**Provided passage**
----
"And yet, in the face of old Byzantine, Sicilian, and other early woven patterns with their recurring animals, and of Mr. Crane's consummately ornamental patterns, it cannot be said that repeated animal (and even human) forms do not make satisfactory pattern.
"For an illustration of this, look at the wall-paper design by Crane: 'This is the House that Jack built.' It seems, at first glance, to be a complicated ornamental design; after long searching, you at last see plainly every one of the characters in that jingle that children so love."
William Morris, and his interest in wall-paper hanging, must be spoken of, "For it was Morris who made this a truly valuable branch of domestic ornamentation. If, in some other instances, he was rather the restorer and infuser of fresh life into arts fallen into degeneracy, he was nothing short of a creator in the case of wall-paper design, which, as a serious decorative art, owes its existence to him before anyone else."
In his lecture on The Lesser Arts of Life, he insisted on the importance of paying due regard to the artistic treatment of our wall spaces. "Whatever you have in your rooms, think first of the walls, for they are that which makes your house and home; and, if you don't make some sacrifice in their favor, you will find your chambers have a sort of makeshift, lodging-house look about them, however rich and handsome your movables may be."
A collector is always under a spell; hypnotized, bewitched, possibly absurdly engrossed and unduly partial to his own special hobby, and to uninterested spectators, no doubt seems a trifle unbalanced, whether his specialty be the fossilized skeleton of an antediluvian mammoth or a tiny moth in a South American jungle.
I am not laboring under the exhilarating but erroneous impression that there is any widespread and absorbing interest in this theme. As the distinguished jurist, Mr. Adrian H. Joline, says, "Few there are who cling with affection to the memory of the old fashioned. Most of us prefer to spin with the world down the ringing grooves of change, to borrow the shadow of a phrase which has of itself become old-fashioned." Yet, as Mr. Webster said of Dartmouth, when he was hard pressed: "It is a little college, but there are those who love it."
Besides, everything—Literature, Art and even fashions in dress and decorations,—while seeming to progress really go in waves. We are now wearing the bonnets, gowns and mantles of the 1830 style and much earlier. Fabulous and fancy prices are gladly given for antique furniture; high boys, low boys, hundred-legged tables, massive four-post bedsteads, banjo clocks, and crystal chandeliers.
Those able to do it are setting tapestries into their stately walls, hangings of rich brocades and silk are again in vogue and the old designs for wall-paper are being hunted up all through Europe and this country. Some also adopt a colored wash for their bed-room walls, and cover their halls with burlap or canvas, while the skins of wild animals adorn city dens as well as the mountain lodge or the seaside bungalow. So we have completed the circle.
The unco rich of to-day give fabulous sums for crystal candelabra, or museum specimens of drawing room furniture; and collectors, whether experts or amateurs, and beginners just infected with the microbe are searching for hidden treasures of china, silver and glass.
Why should the Old Time Wall-Papers alone be left unchronicled and forgotten? In them the educated in such matters read the progress of the Art; some of them are more beautiful than many modern paintings; the same patterns are being admired and brought out; the papers themselves will soon all be removed.
----
**What to do**
Copy the passage on old wall-papers, beginning at the words "Besides, everything—Literature, Art" and stopping after "completed the circle.", and swap "tapestries" for "mirrors".

**Data block**
----
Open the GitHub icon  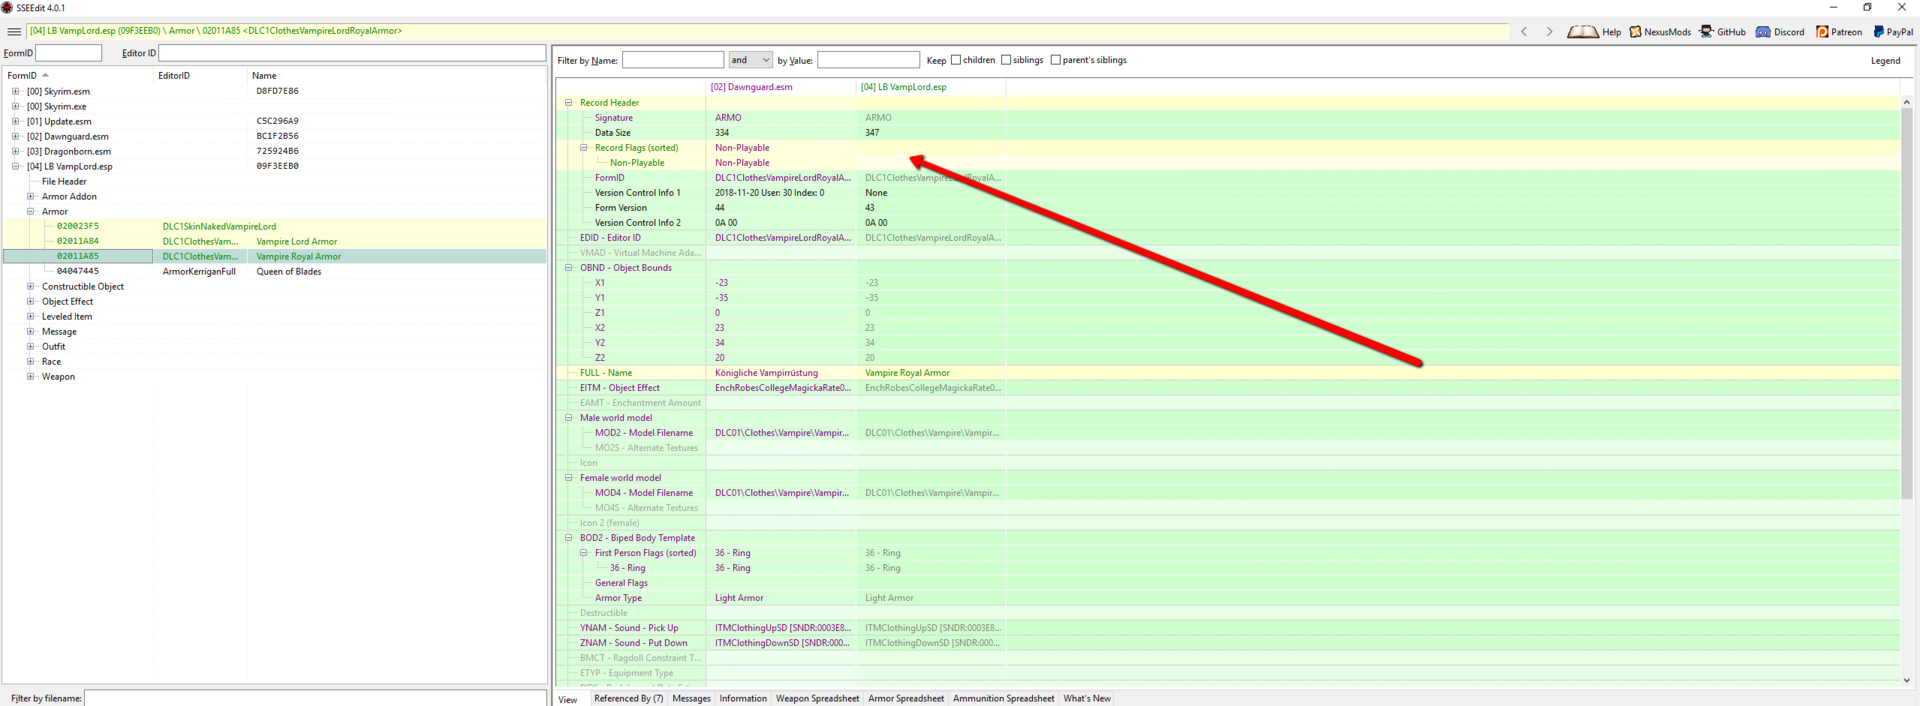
----
**Exercise result**
Besides, everything—Literature, Art and even fashions in dress and decorations,—while seeming to progress really go in waves. We are now wearing the bonnets, gowns and mantles of the 1830 style and much earlier. Fabulous and fancy prices are gladly given for antique furniture; high boys, low boys, hundred-legged tables, massive four-post bedsteads, banjo clocks, and crystal chandeliers.
Those able to do it are setting mirrors into their stately walls, hangings of rich brocades and silk are again in vogue and the old designs for wall-paper are being hunted up all through Europe and this country. Some also adopt a colored wash for their bed-room walls, and cover their halls with burlap or canvas, while the skins of wild animals adorn city dens as well as the mountain lodge or the seaside bungalow. So we have completed the circle.